(Source extract)
————

# Barrett 98 Bravo .338 Lapua



## The91Bravo (Oct 25, 2008)

Did a quick search found nothing here yet, so here goes:

Has anyone seen this new rifle from Barrett?
http://98bravo.com/about_the_98B.php

About the 98B
From the highly efficient muzzle brake to the user-adjustable butt plate, the Barrett Model 98B is visibly revolutionizing the world of long-range precision rifles. Barrett engineers threw out the book when they sat down to develop a purpose-built platform for precision long range shooting. Even the casual observer can see that the M98B has not descended from a bolt action deer rifle.

Drawing on Barrett’s experience designing long range rifles, the Model 98B’s modular layout allows the end user to adapt the rifle to fit their exact needs. The straight-line design running from the muzzle to the shooter’s shoulder tames felt recoil, making the Model 98B a pleasure to shoot. It also allows for faster, more accurate follow-up shots fed from the polymer 10-round detachable magazine.

The ergonomic pistol grip positions the shooter’s hand in a natural position, reducing muscle fatigue and promoting the utmost control over the fully adjustable trigger. The familiar thumb-operated safety is accessible without compromising the firing grip, allowing the shooter to maintain a solid cheek-weld on the adjustable cheek piece while manipulating the oversized bolt handle, feeding a fresh round into the chamber as the bolt silently glides through a polymer guide.

MSRP

Optics and accessories are easily mounted to the aluminum upper receiver, which boasts an 18 inch 1913 rail as standard equipment. All that ‘real estate’ allows for substantial optics to be mounted in conjunction with a night sight or laser designator. For the rare application requiring additional mounting space, the optional receiver extension is available to extend the rail an additional 6 inches. The forward receiver is drilled and tapped for additional accessory rails to be mounted at the 3, 6, and 9 o’clock positions.

The fluted, match-grade barrel is easily accessed for cleaning from the chamber by breaking the rifle open much the same way as an M4 Carbine. Barrel cooling is aided by a series of vents machined into the upper receiver.

Equipped with a rear monopod and forward bipod, shooters find the Model 98B a pleasure to shoot. Mild felt recoil, a design conforming to the shooter, and easily manipulated controls help eliminate fatigue and promote accurate shots. Shooters who are intrigued by innovative design coupled with long range performance will appreciate the Model 98B. For extreme hunting, long-range target shooting, military or police applications, the Model 98B is ready for service right out of the box – which happens to be where Barrett engineers developed the design.


----------



## Frisco (Oct 25, 2008)

Seems a bit pricey for what it is.. :2c:


----------



## The91Bravo (Oct 25, 2008)

————

(Recorded information)
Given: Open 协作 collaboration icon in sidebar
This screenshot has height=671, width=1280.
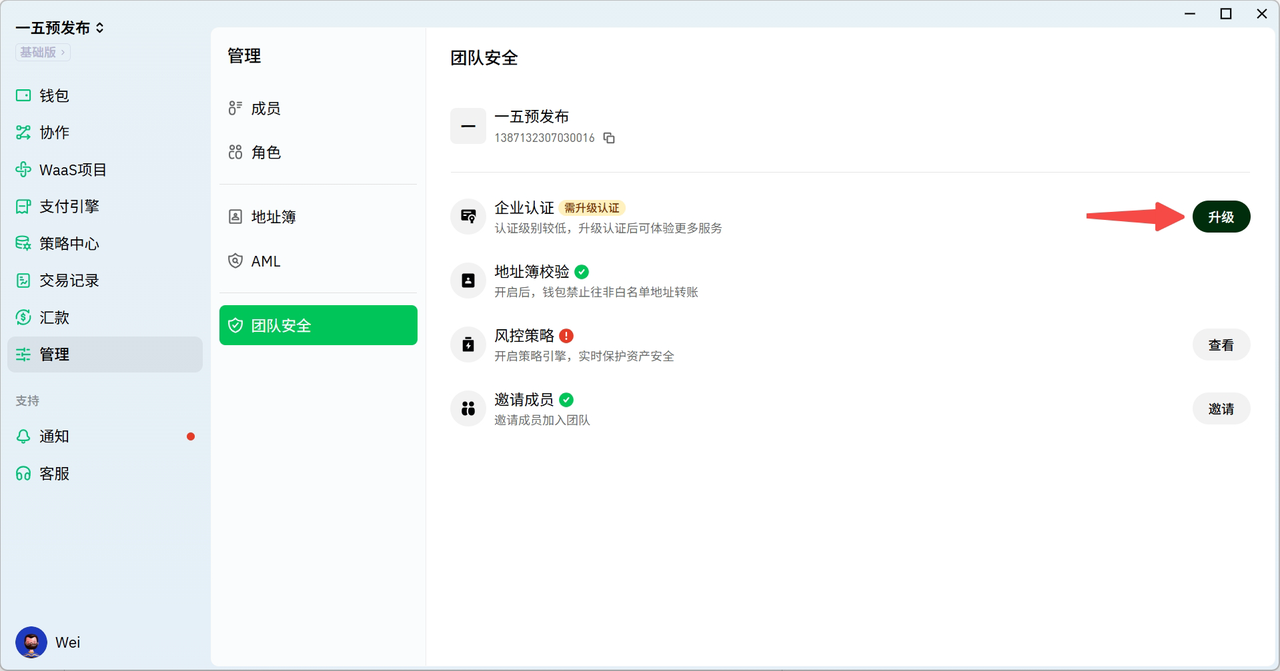Looking at the screenshot, I should coord(23,133).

————

(Short task 1)
Reproduce everything in the Barrett 98B thread from "http://98bravo.com/about_the_98B.php" down to "10-round detachable magazine.", word for word.
(Short task 2)
Carry on the Barrett 98B thread from the point at which it stops.

(Response 1)
http://98bravo.com/about_the_98B.php

About the 98B
From the highly efficient muzzle brake to the user-adjustable butt plate, the Barrett Model 98B is visibly revolutionizing the world of long-range precision rifles. Barrett engineers threw out the book when they sat down to develop a purpose-built platform for precision long range shooting. Even the casual observer can see that the M98B has not descended from a bolt action deer rifle.

Drawing on Barrett’s experience designing long range rifles, the Model 98B’s modular layout allows the end user to adapt the rifle to fit their exact needs. The straight-line design running from the muzzle to the shooter’s shoulder tames felt recoil, making the Model 98B a pleasure to shoot. It also allows for faster, more accurate follow-up shots fed from the polymer 10-round detachable magazine.

(Response 2)
I would have to agree.

But you are paying for the 'B' word....


----------



## buffalo61 (Oct 25, 2008)

I would love to own a Barrett.  The only one I ever had a chance to fire was the Barrett M82 SASR.  The 98B sounds like an awesome rifle but I do agree with it being a bit to pricey for what it is.


----------



## Cecil (Oct 25, 2008)

Dead sexy...


----------



## Frisco (Oct 26, 2008)

The91Bravo said:


> I would have to agree.
> 
> But you are paying for the 'B' word....



Absolutely. BUT if I'm paying that much for the 'B' word I want something that ends with a .50     The name Barrett on that rifle wouldn't be enough to persuade me considering you can get a .338 AR-30 for less than half the price of the Barrett..

But aside from the price It's a beautiful rifle, with great lookin specs if that's EXACTLY what your looking for.

 It'd be nifty to see a semi-auto version..:2c:


----------



## 7point62 (Oct 27, 2008)

The 338 Lapua seems to be the most promising precise long range anti-personnel scoped rifle around these days...a cartridge with incredible range and penetration (omitted here). 

The M82 .50 is not as precise, but let's face it, at this weight it's junior arty.   

Gotta have some serious play money for both.


----------



## 08steeda (Oct 27, 2008)

That is one of the sexiest rifles I have ever laid eyes upon!!! I think I am in love!!! I just love long guns!

I like spray and pray weapons too but these long range precision weapons just make me all giddy!

The 338 balistics are so impressive. Monster reach out and touch someone, tack driving accuracy!!! The 50 is just damn mean!


----------



## pardus (Oct 27, 2008)

*The Original .338 Laupa....*

*Accuracy International AWSM (Arctic Warfare Super Magnum) 338 Lapua*


The AW Super Magnum is world famous for its accuracy and it's proven durability in combat. Adopted by the British SAS as their primary sniper rifle and many US agencies following suite, this rifle is designed to take anything thrown in its way. The .338 Lapua Magnum cartridge is known for shooting accurately at distances of 1500 yards and beyond.
The Accuracy International Arctic Warfare Rifle System is perhaps the world's strongest and most reliable weapon. The machined action is bonded to a full length alloy chassis system for brutal strength in even the harshest environments. Featuring a 2 stage trigger, 3 position safety and proof tested barrel, the AW offers dependable accuracy that professionals can rely on. The AW series features available options such as a folding stock, adjustable cheek piece and a buttspike for long observation periods. 5 round magazines for .300 & .338 models.

See the Accuracy International Rifle Brochure (PDF Format 2MB) for more information.

Shown with optional buttspike and scope/mount- not included with base rifle. Muzzle brake included.


Price: *$5,844.99*
Manufacturer: Accuracy International
Manufacturer Item #: AWSM 338
Impact Item #: AI-AWSM338


----------



## 08steeda (Oct 27, 2008)

SWEET - She is a BEAUTY!! Thanks Pardus! I think I need a nap now or a cigarrette! Maybe both!!!

At least she wouldn't ask you to just "Hold me!"afterwards! Ha ha!


----------



## The91Bravo (Oct 28, 2008)

08steeda said:


> SWEET - She is a BEAUTY!! Thanks Pardus! I think I need a nap now or a cigarrette! Maybe both!!!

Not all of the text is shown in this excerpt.